EXERCISE DIRECTIONS. Across the entries, count the lines that include "dropdown" and report only that number.

(Saved data entries)
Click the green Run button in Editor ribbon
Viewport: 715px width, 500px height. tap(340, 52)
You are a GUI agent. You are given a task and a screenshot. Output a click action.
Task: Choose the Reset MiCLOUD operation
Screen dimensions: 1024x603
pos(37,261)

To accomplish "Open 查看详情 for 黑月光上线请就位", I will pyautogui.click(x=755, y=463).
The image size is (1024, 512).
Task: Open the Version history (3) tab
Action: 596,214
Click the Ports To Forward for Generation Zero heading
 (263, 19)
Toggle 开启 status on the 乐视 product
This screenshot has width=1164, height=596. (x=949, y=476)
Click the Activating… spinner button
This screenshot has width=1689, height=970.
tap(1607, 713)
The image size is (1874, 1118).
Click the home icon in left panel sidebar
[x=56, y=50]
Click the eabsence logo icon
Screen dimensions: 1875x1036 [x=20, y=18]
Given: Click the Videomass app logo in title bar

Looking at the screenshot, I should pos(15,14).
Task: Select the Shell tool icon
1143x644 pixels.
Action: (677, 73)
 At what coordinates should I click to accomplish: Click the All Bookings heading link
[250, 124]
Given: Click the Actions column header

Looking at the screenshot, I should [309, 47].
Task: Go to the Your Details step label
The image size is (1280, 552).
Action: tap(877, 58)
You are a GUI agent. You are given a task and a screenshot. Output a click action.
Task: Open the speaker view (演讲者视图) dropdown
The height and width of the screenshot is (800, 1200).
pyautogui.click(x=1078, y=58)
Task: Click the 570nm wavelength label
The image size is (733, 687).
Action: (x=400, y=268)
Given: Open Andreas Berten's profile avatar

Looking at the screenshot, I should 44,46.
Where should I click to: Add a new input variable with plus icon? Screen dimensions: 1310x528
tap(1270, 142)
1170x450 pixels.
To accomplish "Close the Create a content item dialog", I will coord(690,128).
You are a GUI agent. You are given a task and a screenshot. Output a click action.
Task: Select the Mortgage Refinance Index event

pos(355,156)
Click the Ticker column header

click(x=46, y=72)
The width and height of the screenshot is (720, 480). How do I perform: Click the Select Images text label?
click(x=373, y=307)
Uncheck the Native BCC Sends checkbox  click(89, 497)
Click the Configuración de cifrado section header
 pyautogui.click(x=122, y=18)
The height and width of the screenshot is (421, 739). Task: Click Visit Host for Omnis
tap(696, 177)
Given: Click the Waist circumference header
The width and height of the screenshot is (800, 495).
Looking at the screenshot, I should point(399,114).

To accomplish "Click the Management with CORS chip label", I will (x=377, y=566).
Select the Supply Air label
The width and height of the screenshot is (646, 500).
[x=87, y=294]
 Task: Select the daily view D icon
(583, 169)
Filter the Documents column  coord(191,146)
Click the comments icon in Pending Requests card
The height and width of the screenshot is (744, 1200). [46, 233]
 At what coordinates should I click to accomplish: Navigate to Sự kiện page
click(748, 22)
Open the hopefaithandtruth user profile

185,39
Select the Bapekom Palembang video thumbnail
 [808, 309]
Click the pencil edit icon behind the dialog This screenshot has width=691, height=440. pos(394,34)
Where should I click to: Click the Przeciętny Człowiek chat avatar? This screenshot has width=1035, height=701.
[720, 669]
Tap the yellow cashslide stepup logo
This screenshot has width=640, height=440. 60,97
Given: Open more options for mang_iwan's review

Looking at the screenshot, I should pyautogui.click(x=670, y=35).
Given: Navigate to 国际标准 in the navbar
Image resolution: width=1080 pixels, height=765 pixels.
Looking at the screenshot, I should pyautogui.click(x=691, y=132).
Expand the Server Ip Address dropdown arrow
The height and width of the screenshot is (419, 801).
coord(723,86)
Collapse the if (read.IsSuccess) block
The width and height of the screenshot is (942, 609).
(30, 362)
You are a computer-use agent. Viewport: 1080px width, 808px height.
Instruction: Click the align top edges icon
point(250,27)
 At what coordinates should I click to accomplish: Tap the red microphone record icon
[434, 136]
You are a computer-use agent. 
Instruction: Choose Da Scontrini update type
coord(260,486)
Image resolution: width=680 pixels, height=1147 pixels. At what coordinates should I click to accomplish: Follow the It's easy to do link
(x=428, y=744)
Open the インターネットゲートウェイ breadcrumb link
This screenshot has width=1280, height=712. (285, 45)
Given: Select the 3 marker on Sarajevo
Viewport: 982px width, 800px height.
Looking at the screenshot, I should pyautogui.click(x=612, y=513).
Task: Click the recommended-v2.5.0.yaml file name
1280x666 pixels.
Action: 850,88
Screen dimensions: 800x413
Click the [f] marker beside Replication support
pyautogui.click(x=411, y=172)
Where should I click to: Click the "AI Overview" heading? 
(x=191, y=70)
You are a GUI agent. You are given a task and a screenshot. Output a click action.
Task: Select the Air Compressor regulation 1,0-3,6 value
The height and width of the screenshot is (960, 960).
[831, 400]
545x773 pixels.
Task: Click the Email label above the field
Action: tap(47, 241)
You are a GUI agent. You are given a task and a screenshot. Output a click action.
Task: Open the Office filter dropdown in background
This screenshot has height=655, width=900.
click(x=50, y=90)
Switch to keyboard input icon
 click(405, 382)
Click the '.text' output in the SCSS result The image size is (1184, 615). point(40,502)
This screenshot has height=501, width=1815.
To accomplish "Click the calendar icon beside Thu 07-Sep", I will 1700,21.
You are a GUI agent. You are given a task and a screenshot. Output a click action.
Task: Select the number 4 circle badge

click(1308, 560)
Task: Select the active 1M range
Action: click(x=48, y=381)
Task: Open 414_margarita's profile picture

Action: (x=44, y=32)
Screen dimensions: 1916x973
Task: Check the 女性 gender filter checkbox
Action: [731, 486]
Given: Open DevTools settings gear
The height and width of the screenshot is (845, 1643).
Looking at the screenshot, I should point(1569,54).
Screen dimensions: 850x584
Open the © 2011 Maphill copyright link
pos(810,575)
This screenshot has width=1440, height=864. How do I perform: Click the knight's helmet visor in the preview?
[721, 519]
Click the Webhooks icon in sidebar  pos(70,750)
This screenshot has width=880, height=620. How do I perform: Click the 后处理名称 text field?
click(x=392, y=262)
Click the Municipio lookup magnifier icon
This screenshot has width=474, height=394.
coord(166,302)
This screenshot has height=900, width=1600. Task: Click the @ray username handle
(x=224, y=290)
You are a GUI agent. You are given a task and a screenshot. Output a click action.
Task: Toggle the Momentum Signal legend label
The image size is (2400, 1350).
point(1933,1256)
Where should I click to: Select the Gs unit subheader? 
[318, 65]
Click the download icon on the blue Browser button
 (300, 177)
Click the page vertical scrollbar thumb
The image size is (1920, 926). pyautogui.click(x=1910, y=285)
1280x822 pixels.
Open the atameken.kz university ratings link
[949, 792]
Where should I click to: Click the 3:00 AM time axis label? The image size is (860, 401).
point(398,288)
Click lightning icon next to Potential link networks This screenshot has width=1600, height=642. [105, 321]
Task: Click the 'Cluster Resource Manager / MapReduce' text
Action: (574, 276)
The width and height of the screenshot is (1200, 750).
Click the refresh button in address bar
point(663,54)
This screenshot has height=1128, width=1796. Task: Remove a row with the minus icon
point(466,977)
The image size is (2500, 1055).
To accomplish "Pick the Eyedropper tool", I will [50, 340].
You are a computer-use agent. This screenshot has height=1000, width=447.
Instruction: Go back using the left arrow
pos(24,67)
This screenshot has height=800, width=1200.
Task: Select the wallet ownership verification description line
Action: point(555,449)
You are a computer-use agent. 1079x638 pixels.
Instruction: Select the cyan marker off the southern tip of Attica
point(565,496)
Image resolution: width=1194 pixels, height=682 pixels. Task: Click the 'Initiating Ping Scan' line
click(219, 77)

WRITTEN ANSWER. 3